The reply is to be the lines from the one with "You are a computer-use" through the last line of the records below, each retyped exactly, with pictures left out.
INFORMATION SUPPLIED Block Start
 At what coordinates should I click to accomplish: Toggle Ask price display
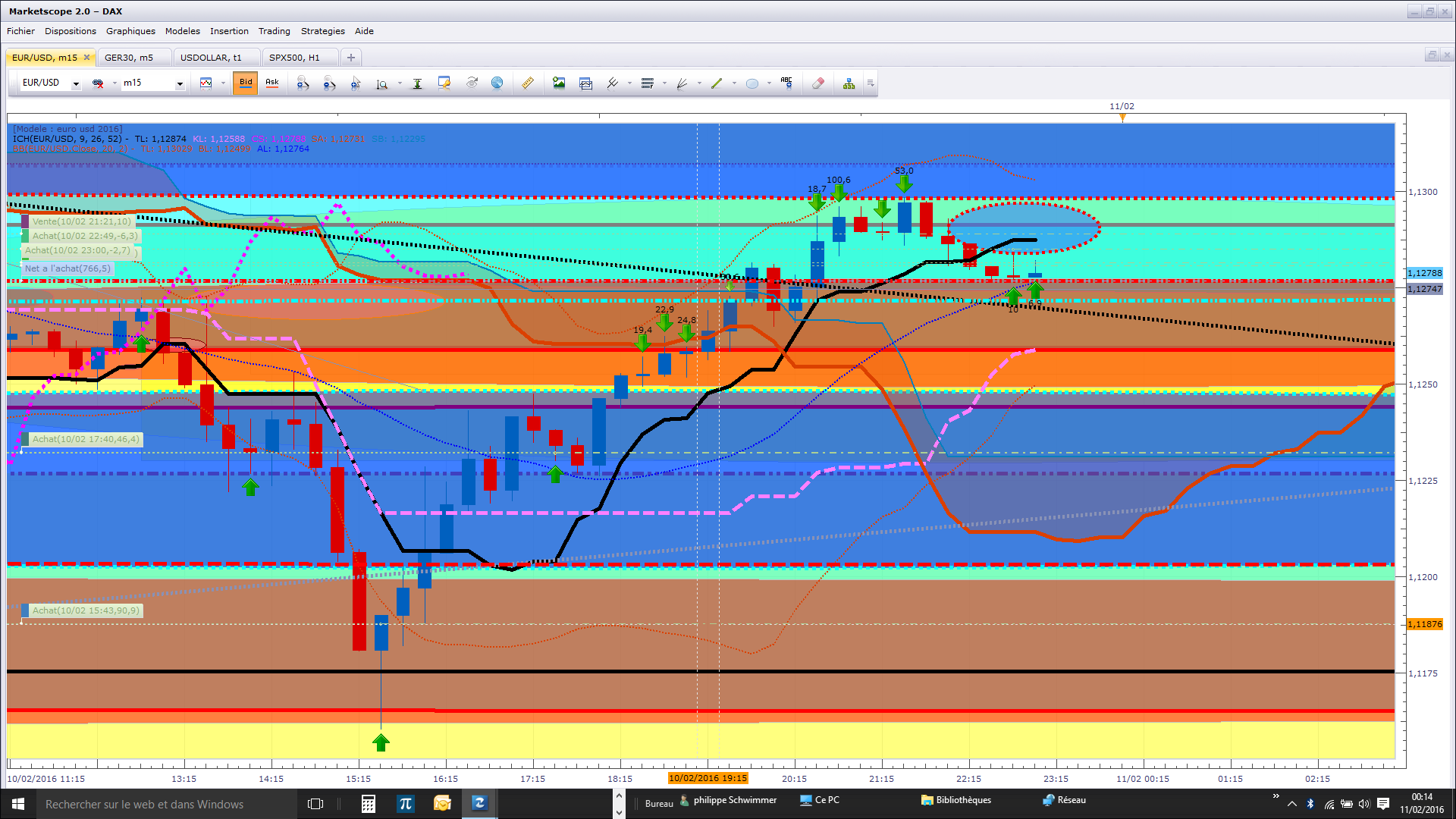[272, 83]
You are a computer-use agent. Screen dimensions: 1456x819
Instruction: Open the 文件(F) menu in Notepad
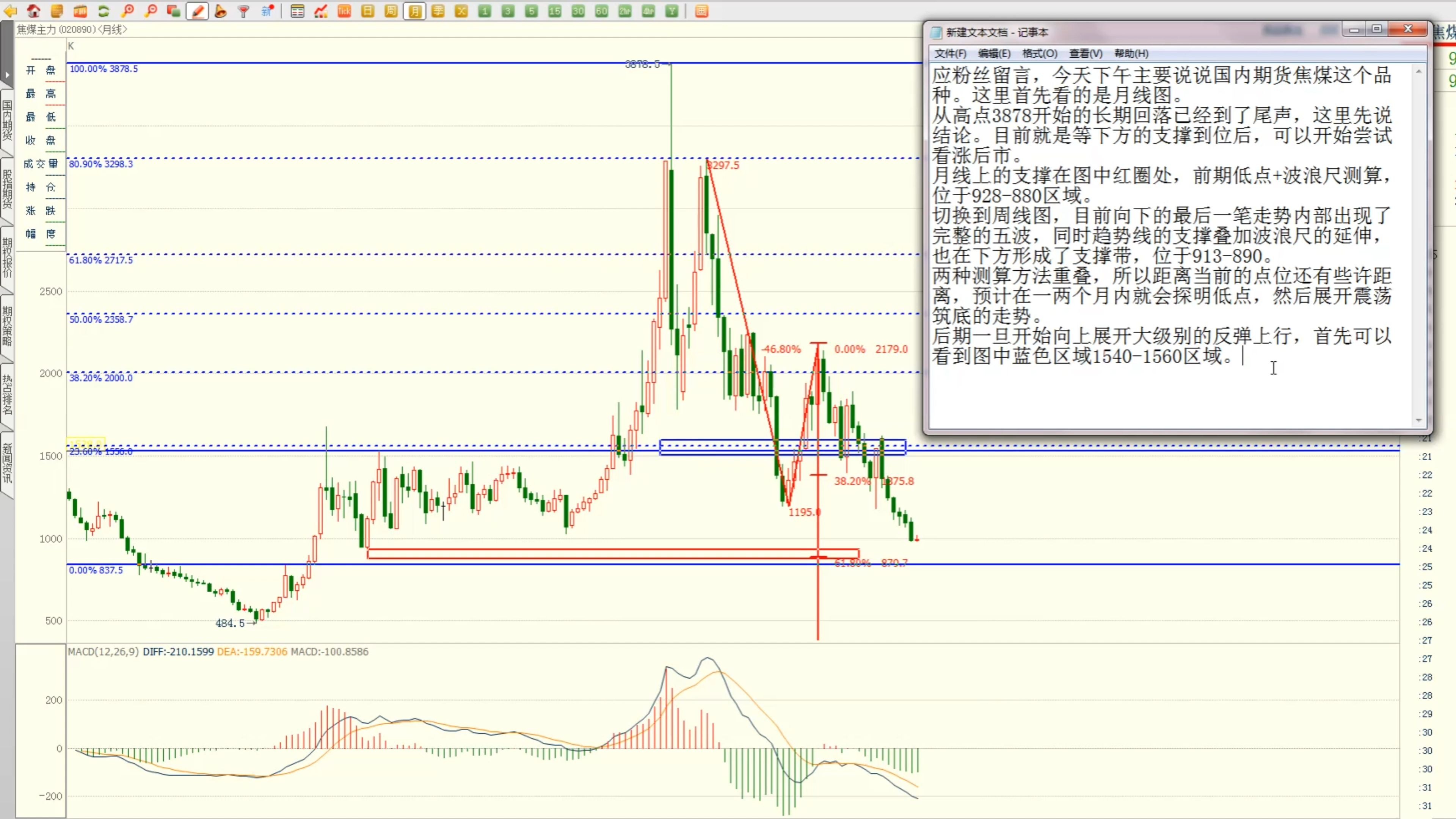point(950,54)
INFORMATION SUPPLIED Block End
▶ [ANSWER TO THIS EXERCISE]
You are a computer-use agent. Screen dimensions: 1456x819
Instruction: Open the 文件(F) menu in Notepad
point(950,54)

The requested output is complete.